東京市場まとめ
1.概況
本日の日経平均は米国株安を受けて反落となりました。368円安の27,404円で寄り付いた日経平均は取引開始から40分余りで643円安の27,129円まで下落しましたが、押し目買いが入り11時過ぎに334円安の27,437円まで下げ幅を縮めると395円安の27,377円で前場を終えました。再び下げ幅を広げ520円安の27,252円でスタートした後場の日経平均は12時40分前に576円安の27,196円まで下落しましたが、その後引けにかけて持ち直し14時50分過ぎに186円安の27,586円まで下げ幅を縮めると結局250円安の27,522円で取引を終えています。こうしたなか新興市場も安く東証マザーズ指数と日経ジャスダック平均が揃って下落し、日経ジャスダック平均は昨年来安値を更新しています。
2.個別銘柄等
昨日の米国市場で主要半導体銘柄で構成するフィラデルフィア半導体株指数(SOX)が3%を超える下落となったことから日本市場でも半導体関連銘柄が安く、東京エレクトロン(8035)が6.2%安、レーザーテック(6920)が4.5%安、SCREENホールディングス(7735)が5.3%安、アドバンテスト(6857)が4.0%安、SUMCO(3436)が2.9%安、ルネサスエレクトロニクス(6723)も5.0%安となり、東京エレクトロンは1銘柄で日経平均を133円押し下げています。トヨタ(7203)も一時4.8%安となりました。自社工場の従業員や取引先での新型コロナウイルス感染の影響で21-24日に国内で最大11工場21ラインを一部停止すると明らかにしたことが嫌気されました。大幸薬品(4574)も14.5%下落しストップ安となり昨年来安値を更新しました。

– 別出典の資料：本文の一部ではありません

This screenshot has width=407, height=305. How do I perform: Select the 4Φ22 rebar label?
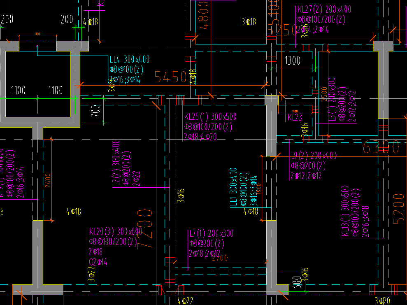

空間除菌剤「クレベリン」の一部製品について消費者庁が空間に浮遊するウイルス・菌を除去といった表示に合理的根拠がなく優良誤認表示にあたると指摘し再発防止策の策定を求めたことで売りが膨らみました。
また、投資判断や目標株価の引き下げに反応したのがコーセー(4922)やINPEX(1605)で、コーセーが投資判断と目標株価の引き下げを受けて一時4.0%安となり昨年来安値を更新したうえ、INPEXも投資判断の引き下げを受けて6.0%安となっています。
一方で住友金属鉱山(5713)がニッケルなど非鉄金属の上昇を受けて3.2%高となったほか、新型コロナウイルスの感染再拡大を受けまん延防止等重点措置の適用地域が拡大されるなか出前館(2484)も4.1%高となっています。
VIEW POINT: 明日への視点
本日の日経平均は250円安となりました。取引終盤に景気敏感株やハイテク株などに売りが出て昨日の米国市場が続落となったことで売りが優勢となり、昨日の米国市場で取引終了後に決算を発表したネットフリックス(NFLX)が時間外で急落したこともあって米株価指数先物が軟調となったことから下げ幅を広げ一時は600円以上下落する場面もありました。しかし、押し目買いが入り引けにかけて下げ渋ると節目の27,500円を維持して取引を終えています。こうしたなかで来週は3月決算企業の第3四半期決算発表がスタートします。その決算発表が相場反転のきっかけとなるかが注目されます。